Zunächst ist es legitim, politische Positionen der Grünen, der SPD oder einzelner Personen wie Ulrike Herrmann kritisch zu hinterfragen. Gerade Fragen zu Wohlstand, Energieversorgung, sozialer Sicherheit und Migration berühren fundamentale gesellschaftliche Interessen. Allerdings halte ich es für wichtig, dabei zwischen zugespitzter politischer Kritik und pauschalisierenden Darstellungen zu unterscheiden.


Die Behauptung, prominente Grüne würden generell „massiven Wohlstandsabbau“ oder gar „beschränkte Kalorienzuteilung“ anstreben, wirkt in dieser Form überzeichnet. Frau Herrmann vertritt zwar wachstumskritische Positionen und plädiert für einen geringeren Ressourcenverbrauch in reichen Gesellschaften. Daraus jedoch eine politische Agenda der staatlichen Lebensmittelzuteilung abzuleiten, erzeugt eher Angstbilder als eine sachliche Debatte. In einer demokratischen Diskussion sollte man Positionen möglichst präzise und im Kontext darstellen.


Ebenso erscheint mir die Gegenüberstellung von „hiesigen Beschäftigten“ und „ausländischen Bürgergeldempfängern“ problematisch. Sozialpolitik darf selbstverständlich diskutiert werden – auch kritisch. Doch gesellschaftlicher Zusammenhalt leidet, wenn komplexe wirtschaftliche und soziale Herausforderungen auf nationale Gegensätze reduziert werden. Viele Menschen mit Migrationsgeschichte arbeiten, zahlen Steuern und tragen wesentlich zum Funktionieren der Gesellschaft bei. Umgekehrt gibt es auch Missbrauch sozialer Systeme unabhängig von Herkunft.


Die Energiepolitik wiederum ist tatsächlich ein schwieriges Spannungsfeld. Der gleichzeitige Ausstieg aus Kernenergie und fossilen Energieträgern wirft berechtigte Fragen nach Versorgungssicherheit, Wirtschaftlichkeit und sozialer Belastung auf. Diese Fragen verdienen eine nüchterne Diskussion ohne moralische Überhöhung auf der einen und ohne alarmistische Zuspitzung auf der anderen Seite.

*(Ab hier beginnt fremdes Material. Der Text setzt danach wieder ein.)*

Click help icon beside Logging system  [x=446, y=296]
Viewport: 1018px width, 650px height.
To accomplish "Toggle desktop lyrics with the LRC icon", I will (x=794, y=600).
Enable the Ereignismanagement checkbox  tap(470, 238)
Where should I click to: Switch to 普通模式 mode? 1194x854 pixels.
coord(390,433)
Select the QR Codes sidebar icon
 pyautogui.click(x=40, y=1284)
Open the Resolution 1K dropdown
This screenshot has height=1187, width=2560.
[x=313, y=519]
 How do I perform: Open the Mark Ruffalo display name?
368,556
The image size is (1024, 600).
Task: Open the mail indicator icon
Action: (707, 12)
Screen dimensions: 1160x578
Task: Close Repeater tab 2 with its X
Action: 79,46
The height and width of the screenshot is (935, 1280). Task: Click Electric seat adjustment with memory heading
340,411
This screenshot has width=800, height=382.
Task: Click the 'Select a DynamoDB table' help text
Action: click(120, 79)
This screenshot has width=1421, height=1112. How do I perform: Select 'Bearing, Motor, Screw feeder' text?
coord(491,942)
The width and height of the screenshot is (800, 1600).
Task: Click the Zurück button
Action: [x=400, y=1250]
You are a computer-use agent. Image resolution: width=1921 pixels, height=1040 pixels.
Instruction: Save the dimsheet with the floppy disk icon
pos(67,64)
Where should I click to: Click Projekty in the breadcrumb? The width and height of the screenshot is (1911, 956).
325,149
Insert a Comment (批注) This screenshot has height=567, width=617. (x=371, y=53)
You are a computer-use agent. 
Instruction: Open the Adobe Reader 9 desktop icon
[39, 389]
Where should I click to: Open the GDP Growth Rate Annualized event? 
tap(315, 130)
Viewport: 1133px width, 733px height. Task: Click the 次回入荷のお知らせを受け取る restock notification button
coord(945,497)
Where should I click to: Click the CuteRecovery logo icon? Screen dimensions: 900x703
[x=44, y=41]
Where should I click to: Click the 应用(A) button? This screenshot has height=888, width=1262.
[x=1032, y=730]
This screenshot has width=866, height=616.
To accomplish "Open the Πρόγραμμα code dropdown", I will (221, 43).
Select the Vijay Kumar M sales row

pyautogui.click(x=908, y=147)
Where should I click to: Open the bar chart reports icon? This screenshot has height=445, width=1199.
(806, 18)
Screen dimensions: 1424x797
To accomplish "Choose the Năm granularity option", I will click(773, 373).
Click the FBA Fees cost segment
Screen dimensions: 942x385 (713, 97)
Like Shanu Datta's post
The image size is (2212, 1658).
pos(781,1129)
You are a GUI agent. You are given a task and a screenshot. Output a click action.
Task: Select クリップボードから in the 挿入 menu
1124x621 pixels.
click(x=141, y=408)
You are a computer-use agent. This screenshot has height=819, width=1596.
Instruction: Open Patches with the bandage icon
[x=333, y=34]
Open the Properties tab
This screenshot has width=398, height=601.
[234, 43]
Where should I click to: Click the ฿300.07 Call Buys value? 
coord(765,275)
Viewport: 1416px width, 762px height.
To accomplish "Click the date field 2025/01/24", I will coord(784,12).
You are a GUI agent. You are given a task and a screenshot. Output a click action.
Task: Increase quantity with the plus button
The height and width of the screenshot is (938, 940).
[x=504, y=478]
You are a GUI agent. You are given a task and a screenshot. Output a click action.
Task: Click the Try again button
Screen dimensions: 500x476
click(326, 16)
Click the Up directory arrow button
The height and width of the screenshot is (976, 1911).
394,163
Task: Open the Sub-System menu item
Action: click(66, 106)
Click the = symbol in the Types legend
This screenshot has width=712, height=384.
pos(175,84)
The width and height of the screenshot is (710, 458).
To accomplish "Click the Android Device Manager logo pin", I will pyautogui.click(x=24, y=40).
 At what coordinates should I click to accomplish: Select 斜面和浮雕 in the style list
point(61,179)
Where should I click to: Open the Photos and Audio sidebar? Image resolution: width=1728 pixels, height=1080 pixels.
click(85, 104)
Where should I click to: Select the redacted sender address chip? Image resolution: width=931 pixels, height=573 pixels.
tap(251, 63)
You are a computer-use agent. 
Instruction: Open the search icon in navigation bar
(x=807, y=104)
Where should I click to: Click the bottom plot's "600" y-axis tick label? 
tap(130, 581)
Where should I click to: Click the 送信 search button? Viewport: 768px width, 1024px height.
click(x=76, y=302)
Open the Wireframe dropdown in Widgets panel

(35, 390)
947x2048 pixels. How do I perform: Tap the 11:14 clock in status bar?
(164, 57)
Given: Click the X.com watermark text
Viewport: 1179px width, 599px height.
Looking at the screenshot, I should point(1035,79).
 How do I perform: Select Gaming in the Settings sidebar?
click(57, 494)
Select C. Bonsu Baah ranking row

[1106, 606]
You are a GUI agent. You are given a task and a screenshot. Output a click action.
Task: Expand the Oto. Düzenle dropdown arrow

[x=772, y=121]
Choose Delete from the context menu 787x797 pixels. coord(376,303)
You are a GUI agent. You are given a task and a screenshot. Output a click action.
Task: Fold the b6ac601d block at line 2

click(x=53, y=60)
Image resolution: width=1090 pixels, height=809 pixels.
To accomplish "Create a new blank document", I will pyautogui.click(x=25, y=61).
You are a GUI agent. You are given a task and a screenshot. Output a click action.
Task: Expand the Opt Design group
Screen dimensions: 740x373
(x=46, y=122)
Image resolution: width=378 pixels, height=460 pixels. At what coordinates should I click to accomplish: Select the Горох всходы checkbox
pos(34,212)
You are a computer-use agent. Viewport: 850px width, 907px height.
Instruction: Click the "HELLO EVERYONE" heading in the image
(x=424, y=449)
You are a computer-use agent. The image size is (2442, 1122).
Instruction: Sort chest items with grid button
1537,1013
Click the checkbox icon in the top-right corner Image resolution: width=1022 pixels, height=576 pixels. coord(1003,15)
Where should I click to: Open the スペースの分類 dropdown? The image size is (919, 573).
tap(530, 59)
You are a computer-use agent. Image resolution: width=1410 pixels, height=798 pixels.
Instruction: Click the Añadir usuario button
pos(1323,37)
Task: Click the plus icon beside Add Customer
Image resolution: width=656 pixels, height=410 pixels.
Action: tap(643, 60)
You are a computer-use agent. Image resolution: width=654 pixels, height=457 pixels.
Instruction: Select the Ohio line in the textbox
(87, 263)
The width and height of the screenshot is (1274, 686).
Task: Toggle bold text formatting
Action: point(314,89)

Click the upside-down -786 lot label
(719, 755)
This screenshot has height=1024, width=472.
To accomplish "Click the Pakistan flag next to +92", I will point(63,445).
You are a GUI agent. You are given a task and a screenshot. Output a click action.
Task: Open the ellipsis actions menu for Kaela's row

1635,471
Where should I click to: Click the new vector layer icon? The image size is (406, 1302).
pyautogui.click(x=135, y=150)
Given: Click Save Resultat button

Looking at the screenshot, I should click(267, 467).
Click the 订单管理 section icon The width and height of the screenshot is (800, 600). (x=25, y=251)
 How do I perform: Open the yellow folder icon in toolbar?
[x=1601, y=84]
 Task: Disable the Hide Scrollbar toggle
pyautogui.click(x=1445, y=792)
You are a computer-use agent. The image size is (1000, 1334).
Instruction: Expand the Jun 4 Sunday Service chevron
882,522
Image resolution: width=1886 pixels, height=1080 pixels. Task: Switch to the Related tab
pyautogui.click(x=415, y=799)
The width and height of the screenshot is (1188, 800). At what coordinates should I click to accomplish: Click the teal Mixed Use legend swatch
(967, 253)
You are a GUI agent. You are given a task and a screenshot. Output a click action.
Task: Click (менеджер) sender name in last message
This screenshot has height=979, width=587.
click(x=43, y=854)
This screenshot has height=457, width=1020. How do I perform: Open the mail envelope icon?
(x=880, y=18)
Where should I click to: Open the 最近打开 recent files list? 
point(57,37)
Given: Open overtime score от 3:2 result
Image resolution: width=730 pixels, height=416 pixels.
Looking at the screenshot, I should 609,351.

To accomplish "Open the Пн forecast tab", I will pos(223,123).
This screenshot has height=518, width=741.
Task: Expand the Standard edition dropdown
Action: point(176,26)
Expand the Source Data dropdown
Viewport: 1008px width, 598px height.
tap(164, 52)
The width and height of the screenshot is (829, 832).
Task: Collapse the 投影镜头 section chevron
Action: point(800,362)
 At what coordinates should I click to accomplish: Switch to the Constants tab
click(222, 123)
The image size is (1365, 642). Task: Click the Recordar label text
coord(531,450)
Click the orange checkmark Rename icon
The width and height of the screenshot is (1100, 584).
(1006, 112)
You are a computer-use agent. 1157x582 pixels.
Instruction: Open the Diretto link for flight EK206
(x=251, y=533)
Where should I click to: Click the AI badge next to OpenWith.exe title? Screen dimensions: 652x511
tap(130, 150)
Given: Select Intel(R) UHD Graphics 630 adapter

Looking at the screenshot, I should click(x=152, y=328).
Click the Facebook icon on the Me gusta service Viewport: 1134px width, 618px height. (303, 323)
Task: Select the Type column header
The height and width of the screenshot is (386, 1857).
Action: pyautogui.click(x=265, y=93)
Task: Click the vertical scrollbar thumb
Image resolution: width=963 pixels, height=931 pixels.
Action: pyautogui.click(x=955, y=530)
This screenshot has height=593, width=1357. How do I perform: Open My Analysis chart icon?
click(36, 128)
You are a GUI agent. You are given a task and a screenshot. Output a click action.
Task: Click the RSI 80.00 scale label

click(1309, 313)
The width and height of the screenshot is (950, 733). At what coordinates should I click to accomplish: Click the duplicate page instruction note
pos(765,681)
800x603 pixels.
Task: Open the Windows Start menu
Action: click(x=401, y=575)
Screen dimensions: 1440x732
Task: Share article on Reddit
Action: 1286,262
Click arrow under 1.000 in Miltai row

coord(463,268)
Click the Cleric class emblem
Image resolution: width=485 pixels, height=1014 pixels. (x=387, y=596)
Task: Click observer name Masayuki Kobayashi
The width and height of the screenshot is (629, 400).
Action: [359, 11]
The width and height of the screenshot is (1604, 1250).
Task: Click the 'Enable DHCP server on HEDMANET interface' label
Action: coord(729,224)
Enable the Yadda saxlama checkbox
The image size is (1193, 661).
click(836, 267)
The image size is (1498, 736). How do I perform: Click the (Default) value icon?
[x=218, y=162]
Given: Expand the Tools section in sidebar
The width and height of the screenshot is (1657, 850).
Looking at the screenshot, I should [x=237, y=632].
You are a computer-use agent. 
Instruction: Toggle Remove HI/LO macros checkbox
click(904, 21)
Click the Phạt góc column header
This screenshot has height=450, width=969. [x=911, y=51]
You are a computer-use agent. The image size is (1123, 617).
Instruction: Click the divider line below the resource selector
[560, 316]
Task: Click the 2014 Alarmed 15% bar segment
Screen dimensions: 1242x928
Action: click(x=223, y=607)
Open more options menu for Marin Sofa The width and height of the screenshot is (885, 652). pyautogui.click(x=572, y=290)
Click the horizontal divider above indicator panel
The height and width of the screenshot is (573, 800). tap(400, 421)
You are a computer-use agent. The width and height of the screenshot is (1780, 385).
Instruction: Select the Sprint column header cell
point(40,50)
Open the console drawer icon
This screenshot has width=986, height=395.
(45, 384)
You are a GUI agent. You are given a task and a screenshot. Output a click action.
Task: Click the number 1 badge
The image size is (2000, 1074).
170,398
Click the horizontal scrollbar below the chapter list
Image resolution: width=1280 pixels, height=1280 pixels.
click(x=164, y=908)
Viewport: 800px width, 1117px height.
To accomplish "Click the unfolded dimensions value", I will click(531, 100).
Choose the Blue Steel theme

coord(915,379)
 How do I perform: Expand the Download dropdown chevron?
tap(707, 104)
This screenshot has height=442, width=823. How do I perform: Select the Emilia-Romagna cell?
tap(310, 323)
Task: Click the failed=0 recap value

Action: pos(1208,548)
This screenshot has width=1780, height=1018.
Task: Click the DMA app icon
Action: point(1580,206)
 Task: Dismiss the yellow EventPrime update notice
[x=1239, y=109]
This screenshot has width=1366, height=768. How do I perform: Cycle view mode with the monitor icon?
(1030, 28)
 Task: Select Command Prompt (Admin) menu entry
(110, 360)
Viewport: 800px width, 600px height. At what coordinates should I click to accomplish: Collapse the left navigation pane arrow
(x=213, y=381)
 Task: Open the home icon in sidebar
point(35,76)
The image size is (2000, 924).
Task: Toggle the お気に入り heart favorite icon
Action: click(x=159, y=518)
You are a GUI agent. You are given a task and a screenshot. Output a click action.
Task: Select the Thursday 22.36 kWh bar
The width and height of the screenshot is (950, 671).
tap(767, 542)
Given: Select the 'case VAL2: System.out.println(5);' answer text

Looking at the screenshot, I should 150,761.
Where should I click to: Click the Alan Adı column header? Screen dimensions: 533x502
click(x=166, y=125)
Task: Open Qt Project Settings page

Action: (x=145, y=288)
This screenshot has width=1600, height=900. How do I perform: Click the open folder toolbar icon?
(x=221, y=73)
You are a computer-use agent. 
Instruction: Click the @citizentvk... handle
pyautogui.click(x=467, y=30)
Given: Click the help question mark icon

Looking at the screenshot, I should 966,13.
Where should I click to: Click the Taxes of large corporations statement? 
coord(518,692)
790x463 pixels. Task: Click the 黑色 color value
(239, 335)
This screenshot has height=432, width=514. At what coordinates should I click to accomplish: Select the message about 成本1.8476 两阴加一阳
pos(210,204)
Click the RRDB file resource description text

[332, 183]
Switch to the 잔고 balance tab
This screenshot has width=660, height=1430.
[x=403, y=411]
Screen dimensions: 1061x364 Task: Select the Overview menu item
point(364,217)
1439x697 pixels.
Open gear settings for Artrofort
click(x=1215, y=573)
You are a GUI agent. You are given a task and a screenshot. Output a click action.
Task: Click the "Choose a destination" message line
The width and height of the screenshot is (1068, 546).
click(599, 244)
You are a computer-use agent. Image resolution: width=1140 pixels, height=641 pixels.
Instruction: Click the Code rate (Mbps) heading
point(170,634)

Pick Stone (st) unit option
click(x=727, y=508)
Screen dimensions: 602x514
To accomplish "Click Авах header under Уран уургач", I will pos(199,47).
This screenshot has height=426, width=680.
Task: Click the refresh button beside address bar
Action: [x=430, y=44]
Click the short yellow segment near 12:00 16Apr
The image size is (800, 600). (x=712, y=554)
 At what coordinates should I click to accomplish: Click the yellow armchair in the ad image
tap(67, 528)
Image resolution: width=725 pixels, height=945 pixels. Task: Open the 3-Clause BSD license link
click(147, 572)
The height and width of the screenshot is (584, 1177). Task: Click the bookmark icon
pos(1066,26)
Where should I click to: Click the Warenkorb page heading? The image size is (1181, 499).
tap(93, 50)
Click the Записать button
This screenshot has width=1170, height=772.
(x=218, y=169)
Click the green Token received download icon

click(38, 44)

Gerade in polarisierten Zeiten wäre es hilfreich, wenn öffentliche Debatten stärker von Differenzierung, Faktenorientierung und gegenseitigem Respekt geprägt würden. Kritik ist notwendig – aber ebenso wichtig ist die Bereitschaft, politische Gegner nicht pauschal zu entwerten oder ihnen extreme Absichten zu unterstellen.